WORK INSTRUCTIONS
Check the records below for the word "pixels" and state how many lines contain it, replying with the number only.

DATA SUPPLIED
○ ○ ○

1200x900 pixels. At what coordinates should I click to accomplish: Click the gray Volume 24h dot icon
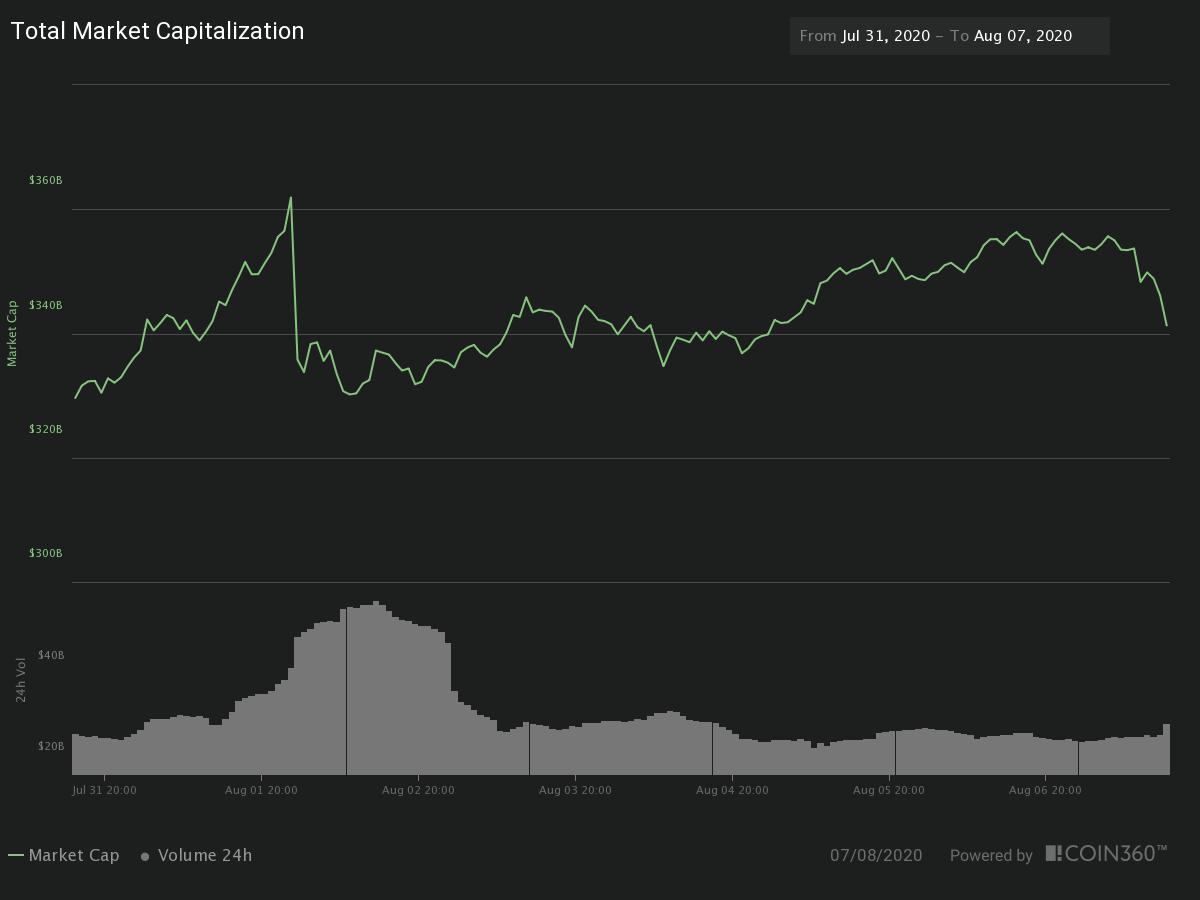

○ ○ ○

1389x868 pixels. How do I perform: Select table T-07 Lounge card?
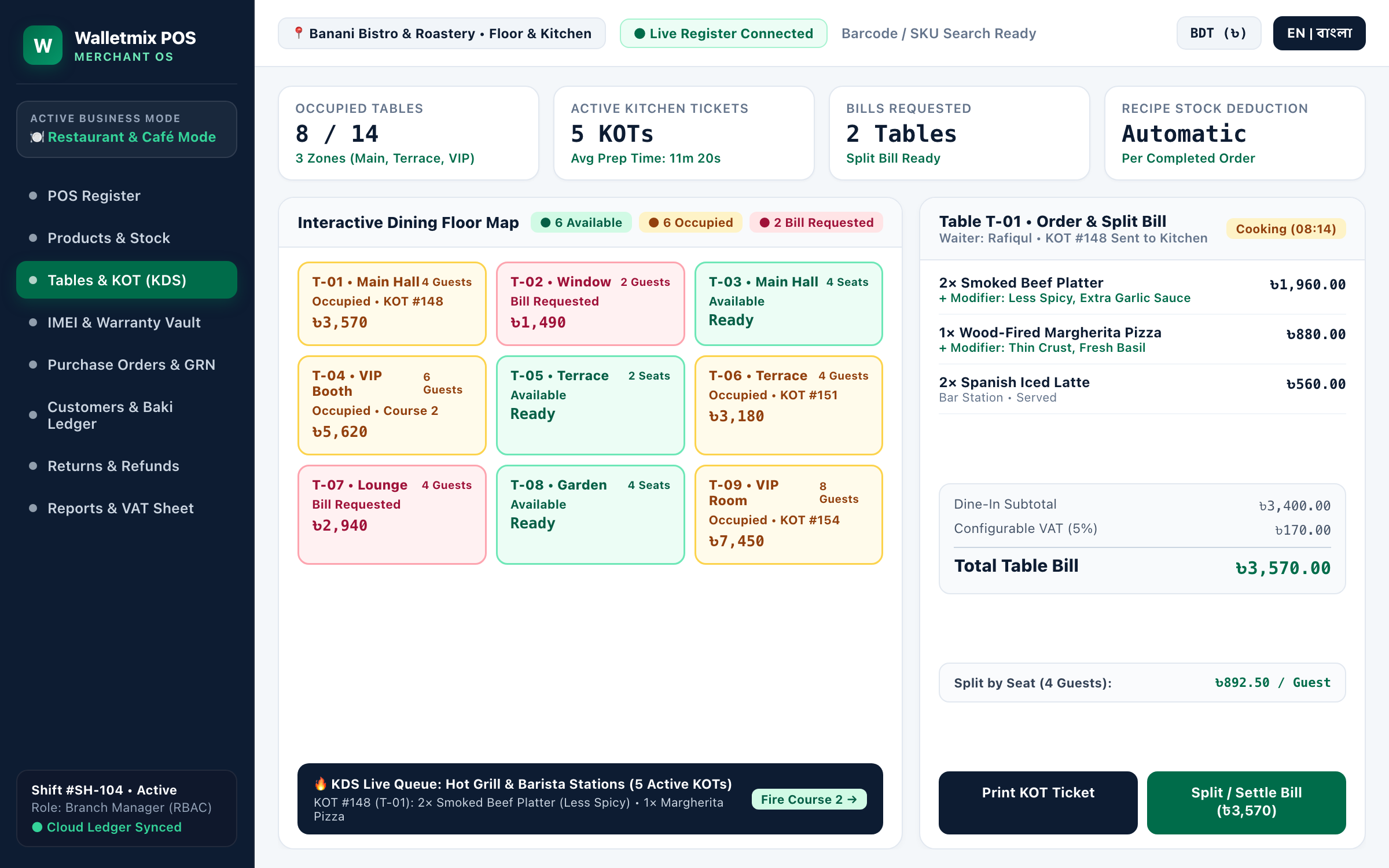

○ ○ ○

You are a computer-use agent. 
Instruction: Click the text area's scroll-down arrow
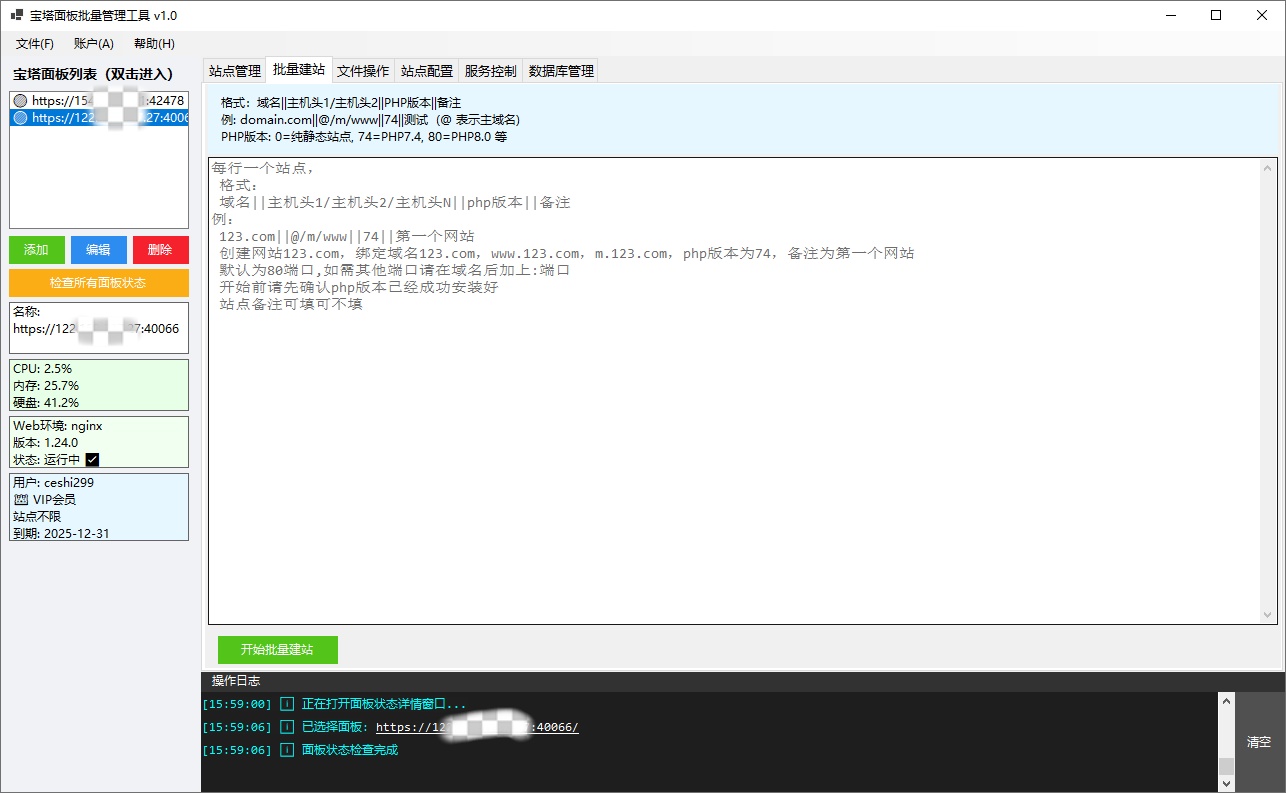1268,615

○ ○ ○

THE COMPLETED TASK
2